> _Data supplied_
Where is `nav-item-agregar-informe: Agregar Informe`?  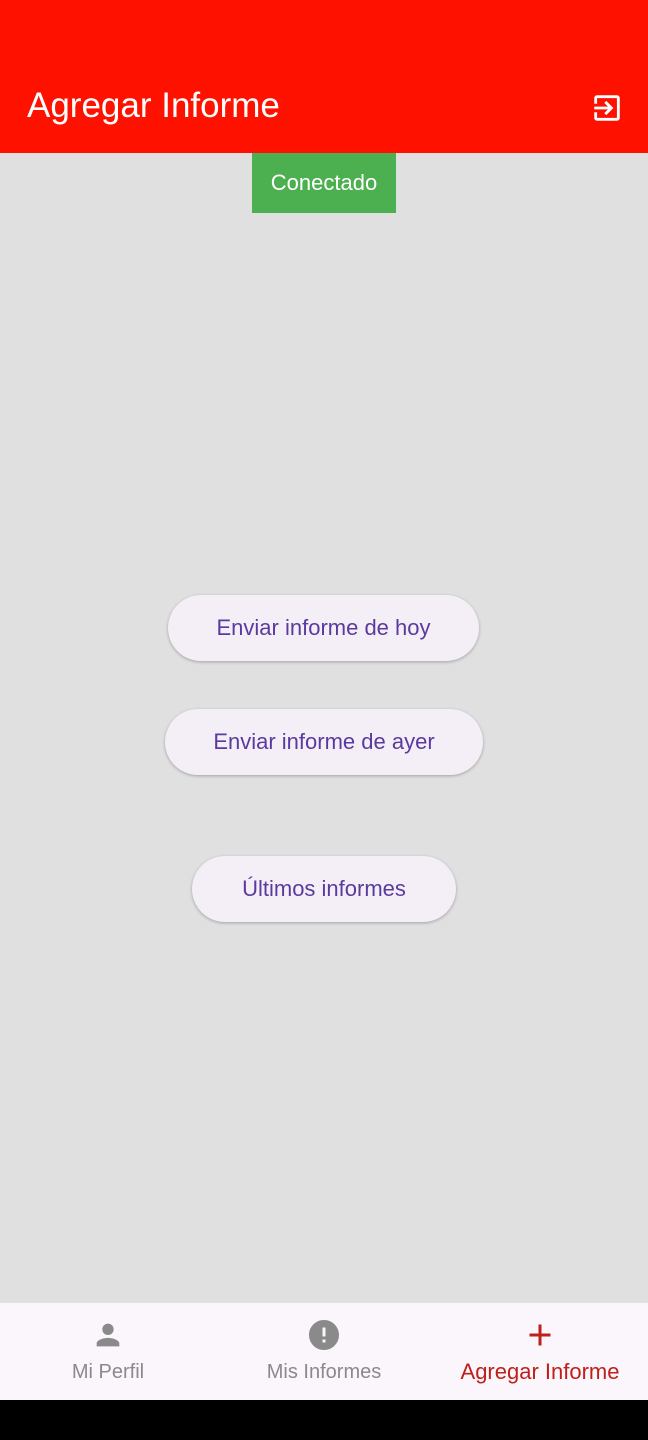
nav-item-agregar-informe: Agregar Informe is located at coordinates (540, 1352).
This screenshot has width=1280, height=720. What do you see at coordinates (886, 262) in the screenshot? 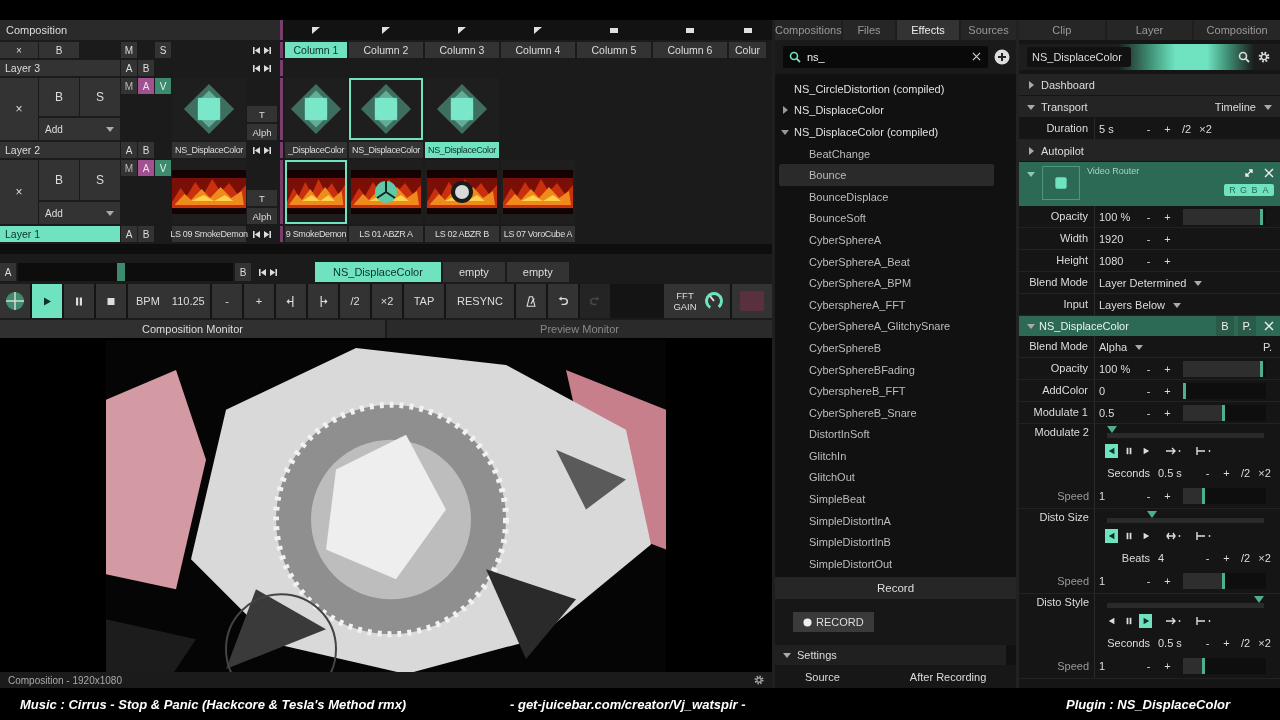
I see `list-item: CyberSphereA_Beat` at bounding box center [886, 262].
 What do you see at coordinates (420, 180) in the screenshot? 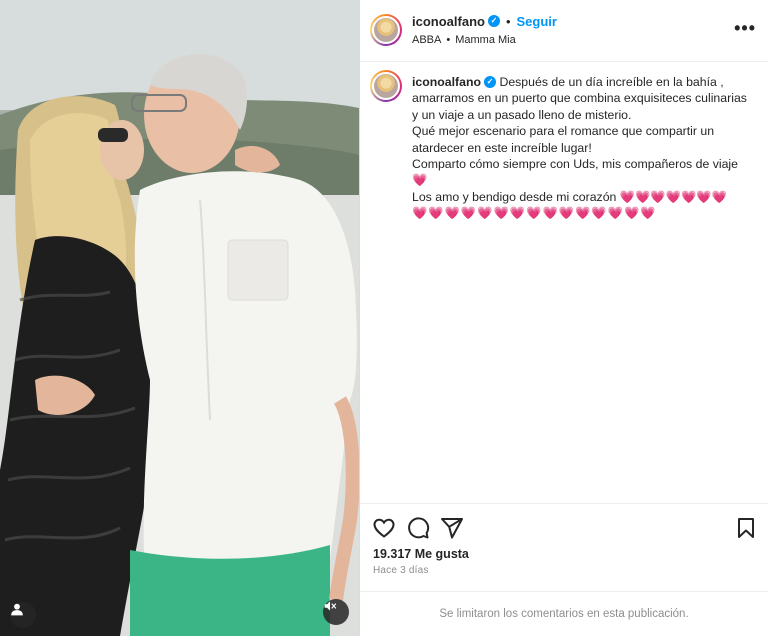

> _What to work on_
Write out every line of the records above as a numbered list, leaving out blank lines and the pictures.

> _Task response_
1. Where is `nav-item-agregar-informe: Agregar Informe`?  
2. nav-item-agregar-informe: Agregar Informe is located at coordinates (540, 1352).
3. This screenshot has width=1280, height=720. What do you see at coordinates (886, 262) in the screenshot? 
4. I see `list-item: CyberSphereA_Beat` at bounding box center [886, 262].
5.  What do you see at coordinates (420, 180) in the screenshot? 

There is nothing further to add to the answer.